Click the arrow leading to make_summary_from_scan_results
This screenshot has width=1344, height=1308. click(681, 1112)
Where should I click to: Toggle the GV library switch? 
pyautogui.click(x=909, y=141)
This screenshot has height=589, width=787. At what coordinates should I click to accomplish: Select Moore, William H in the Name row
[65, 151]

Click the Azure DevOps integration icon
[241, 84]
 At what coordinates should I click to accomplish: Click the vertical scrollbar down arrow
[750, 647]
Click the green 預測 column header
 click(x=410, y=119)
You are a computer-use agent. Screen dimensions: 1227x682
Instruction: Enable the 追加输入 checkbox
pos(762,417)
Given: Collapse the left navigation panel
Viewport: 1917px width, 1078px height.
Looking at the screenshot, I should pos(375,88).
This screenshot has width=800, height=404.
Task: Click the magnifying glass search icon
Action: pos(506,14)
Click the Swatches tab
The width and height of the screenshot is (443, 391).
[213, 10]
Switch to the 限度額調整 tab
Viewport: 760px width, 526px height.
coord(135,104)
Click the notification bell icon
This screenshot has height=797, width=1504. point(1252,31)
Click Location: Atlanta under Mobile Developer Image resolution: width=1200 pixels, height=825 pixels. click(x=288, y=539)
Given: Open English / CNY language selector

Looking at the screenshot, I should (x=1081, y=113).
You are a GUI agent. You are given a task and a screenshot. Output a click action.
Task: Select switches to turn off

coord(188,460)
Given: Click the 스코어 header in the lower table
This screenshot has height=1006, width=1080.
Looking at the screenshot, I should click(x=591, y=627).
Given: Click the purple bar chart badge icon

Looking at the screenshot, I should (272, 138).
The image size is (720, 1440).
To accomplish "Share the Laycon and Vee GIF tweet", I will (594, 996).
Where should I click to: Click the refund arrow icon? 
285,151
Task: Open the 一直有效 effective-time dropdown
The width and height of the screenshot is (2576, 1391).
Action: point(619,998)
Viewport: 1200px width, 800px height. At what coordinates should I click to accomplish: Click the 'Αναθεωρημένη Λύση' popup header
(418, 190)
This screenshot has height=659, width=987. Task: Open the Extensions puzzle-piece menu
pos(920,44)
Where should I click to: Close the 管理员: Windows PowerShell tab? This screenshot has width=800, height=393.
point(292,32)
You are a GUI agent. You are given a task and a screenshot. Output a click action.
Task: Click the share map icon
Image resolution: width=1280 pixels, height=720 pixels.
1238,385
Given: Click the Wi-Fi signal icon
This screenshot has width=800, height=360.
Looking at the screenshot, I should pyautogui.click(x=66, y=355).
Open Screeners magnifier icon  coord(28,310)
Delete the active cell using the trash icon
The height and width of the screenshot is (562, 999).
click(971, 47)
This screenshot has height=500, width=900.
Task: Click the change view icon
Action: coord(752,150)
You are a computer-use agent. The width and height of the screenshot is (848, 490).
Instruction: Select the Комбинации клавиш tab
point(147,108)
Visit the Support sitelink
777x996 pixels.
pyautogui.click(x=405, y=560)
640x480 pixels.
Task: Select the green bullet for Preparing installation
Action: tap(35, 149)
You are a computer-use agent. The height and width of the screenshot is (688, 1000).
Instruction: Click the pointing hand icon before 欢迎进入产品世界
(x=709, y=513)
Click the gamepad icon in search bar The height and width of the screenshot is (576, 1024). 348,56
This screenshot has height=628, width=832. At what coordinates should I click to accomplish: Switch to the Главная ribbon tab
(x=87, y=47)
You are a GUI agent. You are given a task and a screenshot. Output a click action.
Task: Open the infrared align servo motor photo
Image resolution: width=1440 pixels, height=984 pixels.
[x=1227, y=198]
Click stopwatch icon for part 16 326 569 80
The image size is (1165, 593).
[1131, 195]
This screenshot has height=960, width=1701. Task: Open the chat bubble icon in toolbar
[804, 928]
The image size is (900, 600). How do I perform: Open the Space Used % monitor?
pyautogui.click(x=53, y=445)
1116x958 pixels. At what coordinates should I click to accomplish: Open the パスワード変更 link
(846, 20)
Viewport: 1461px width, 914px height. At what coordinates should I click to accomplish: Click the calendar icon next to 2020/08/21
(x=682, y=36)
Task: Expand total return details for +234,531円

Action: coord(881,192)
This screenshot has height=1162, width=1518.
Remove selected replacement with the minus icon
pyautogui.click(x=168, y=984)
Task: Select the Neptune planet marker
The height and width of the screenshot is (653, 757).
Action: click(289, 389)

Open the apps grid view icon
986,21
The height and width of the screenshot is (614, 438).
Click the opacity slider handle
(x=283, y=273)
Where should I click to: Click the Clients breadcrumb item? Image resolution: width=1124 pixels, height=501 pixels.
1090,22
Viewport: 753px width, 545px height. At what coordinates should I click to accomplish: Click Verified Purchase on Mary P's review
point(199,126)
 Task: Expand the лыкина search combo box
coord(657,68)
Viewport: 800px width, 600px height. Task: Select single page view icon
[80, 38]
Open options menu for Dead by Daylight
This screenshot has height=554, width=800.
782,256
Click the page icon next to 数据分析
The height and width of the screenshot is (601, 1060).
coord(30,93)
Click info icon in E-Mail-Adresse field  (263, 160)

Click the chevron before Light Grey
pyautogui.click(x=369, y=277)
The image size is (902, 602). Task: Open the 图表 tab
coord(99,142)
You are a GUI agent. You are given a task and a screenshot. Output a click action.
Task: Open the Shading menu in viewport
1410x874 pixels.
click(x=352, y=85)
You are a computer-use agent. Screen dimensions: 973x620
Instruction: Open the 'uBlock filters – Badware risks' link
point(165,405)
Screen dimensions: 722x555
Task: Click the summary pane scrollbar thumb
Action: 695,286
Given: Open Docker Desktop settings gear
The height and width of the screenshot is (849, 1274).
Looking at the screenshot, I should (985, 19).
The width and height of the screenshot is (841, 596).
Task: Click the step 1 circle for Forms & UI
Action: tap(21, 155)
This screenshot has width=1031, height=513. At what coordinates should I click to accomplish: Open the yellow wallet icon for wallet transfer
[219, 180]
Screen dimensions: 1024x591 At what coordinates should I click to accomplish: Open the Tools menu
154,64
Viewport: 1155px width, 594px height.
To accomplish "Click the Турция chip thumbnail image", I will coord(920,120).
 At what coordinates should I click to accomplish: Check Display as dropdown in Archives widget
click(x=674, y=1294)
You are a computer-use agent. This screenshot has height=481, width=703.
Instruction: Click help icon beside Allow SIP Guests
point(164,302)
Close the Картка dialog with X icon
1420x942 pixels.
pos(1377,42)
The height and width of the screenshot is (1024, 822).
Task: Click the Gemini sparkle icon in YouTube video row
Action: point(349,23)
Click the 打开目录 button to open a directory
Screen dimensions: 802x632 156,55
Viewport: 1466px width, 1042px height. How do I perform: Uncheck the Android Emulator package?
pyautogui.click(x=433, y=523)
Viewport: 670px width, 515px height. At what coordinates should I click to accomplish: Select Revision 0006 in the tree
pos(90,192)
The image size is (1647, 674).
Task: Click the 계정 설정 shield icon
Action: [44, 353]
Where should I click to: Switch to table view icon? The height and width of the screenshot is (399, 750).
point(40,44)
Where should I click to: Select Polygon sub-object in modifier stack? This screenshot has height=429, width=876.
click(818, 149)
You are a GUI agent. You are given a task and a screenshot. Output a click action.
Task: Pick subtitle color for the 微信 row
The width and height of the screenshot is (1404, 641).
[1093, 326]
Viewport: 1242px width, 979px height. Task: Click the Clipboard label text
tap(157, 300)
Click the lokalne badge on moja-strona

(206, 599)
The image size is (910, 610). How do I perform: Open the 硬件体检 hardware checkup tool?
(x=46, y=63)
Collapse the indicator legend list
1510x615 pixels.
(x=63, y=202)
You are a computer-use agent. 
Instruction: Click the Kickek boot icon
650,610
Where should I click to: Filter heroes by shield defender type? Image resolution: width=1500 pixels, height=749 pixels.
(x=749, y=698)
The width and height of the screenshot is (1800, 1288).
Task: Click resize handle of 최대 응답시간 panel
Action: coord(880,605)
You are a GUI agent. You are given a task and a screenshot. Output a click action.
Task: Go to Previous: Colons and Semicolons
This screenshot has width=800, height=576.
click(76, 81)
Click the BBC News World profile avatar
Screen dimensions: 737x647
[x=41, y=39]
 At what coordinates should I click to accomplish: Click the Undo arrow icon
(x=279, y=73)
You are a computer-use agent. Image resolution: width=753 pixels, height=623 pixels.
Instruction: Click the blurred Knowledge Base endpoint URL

^^^^

■ **Work request**: Go line by line through the material above and return each one that includes "computer".

■ **Reply**:
You are a computer-use agent. Screen dimensions: 1227x682
You are a computer-use agent. The width and height of the screenshot is (848, 490).
You are a computer-use agent. The height and width of the screenshot is (688, 1000).
You are a computer-use agent. Screen dimensions: 973x620
You are a computer-use agent. This screenshot has height=481, width=703.
You are a computer-use agent. 
You are a computer-use agent. Image resolution: width=753 pixels, height=623 pixels.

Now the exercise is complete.